#### What you will do
Copy out the lines of the entries below word for word, leaving out the pictures.
--- Begin Extracted entries ---
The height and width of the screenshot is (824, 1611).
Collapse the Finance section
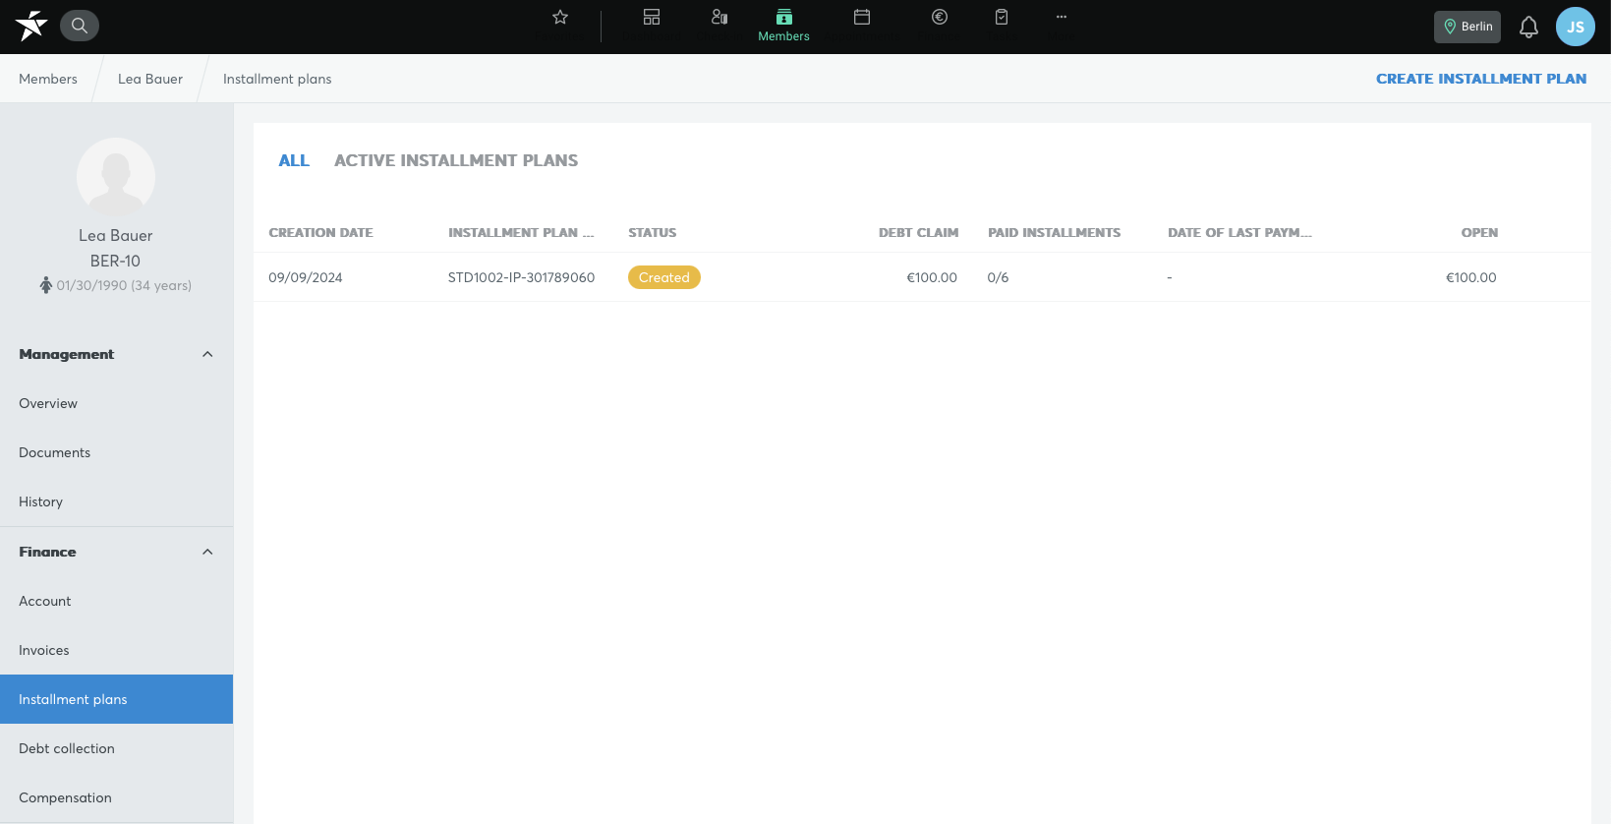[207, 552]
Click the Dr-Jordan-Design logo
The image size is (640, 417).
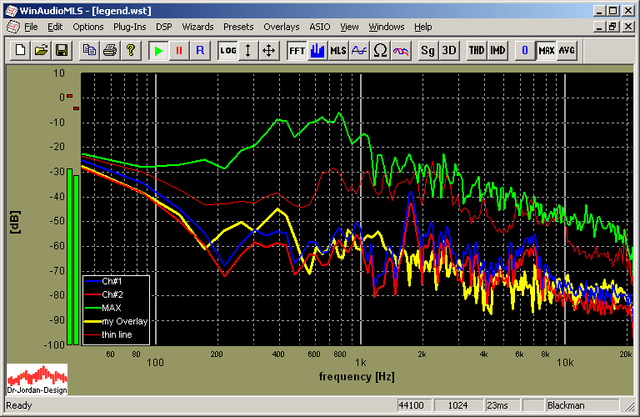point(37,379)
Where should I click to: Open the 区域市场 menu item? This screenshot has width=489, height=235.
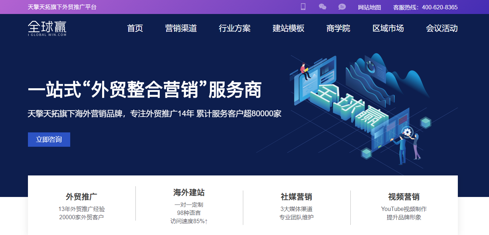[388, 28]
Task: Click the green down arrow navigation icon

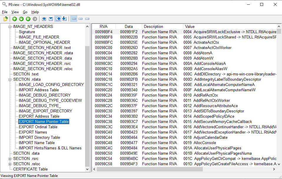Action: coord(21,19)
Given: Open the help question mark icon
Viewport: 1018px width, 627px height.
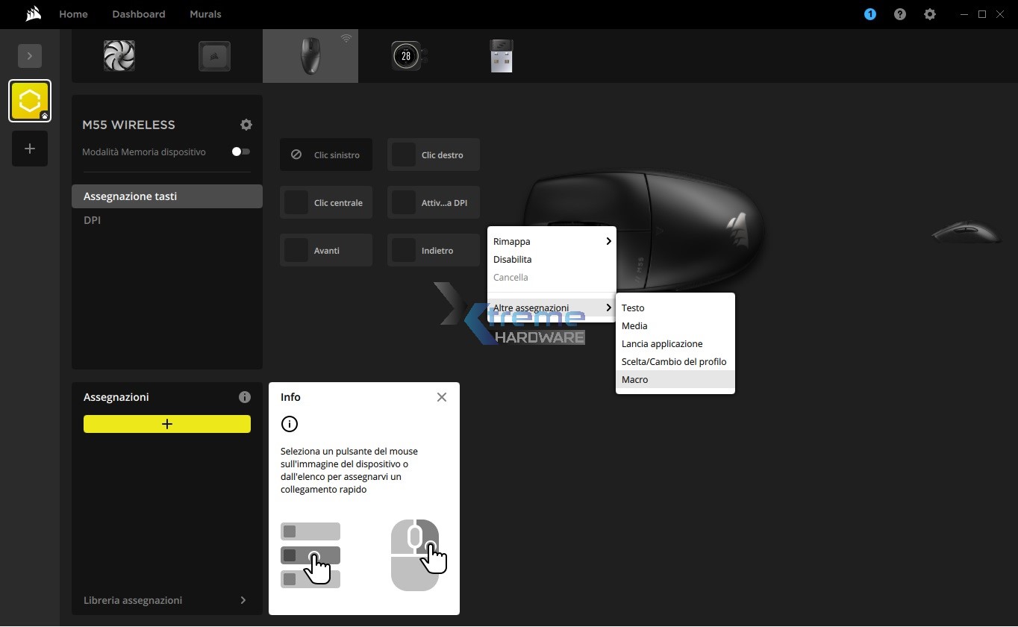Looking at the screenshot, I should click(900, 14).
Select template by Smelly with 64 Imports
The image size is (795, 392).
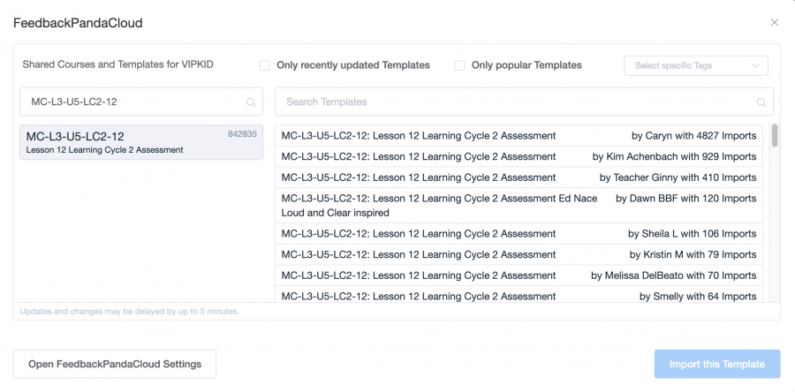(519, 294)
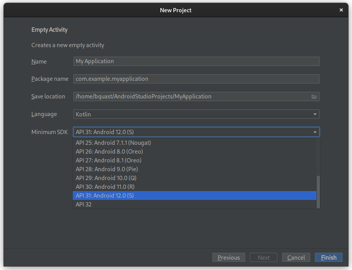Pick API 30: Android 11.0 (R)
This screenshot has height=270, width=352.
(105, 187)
--- End Extracted entries ---
#### Solution to this problem
The height and width of the screenshot is (824, 1611).
Collapse the Finance section
[207, 552]
Click the Dr-Jordan-Design logo
The image size is (640, 417).
point(37,379)
Where should I click to: Open the 区域市场 menu item? This screenshot has width=489, height=235.
[388, 28]
Task: Click the green down arrow navigation icon

Action: coord(21,19)
Given: Open the help question mark icon
Viewport: 1018px width, 627px height.
Looking at the screenshot, I should click(900, 14).
Select template by Smelly with 64 Imports
The image size is (795, 392).
(519, 294)
Pick API 30: Android 11.0 (R)
This screenshot has height=270, width=352.
(105, 187)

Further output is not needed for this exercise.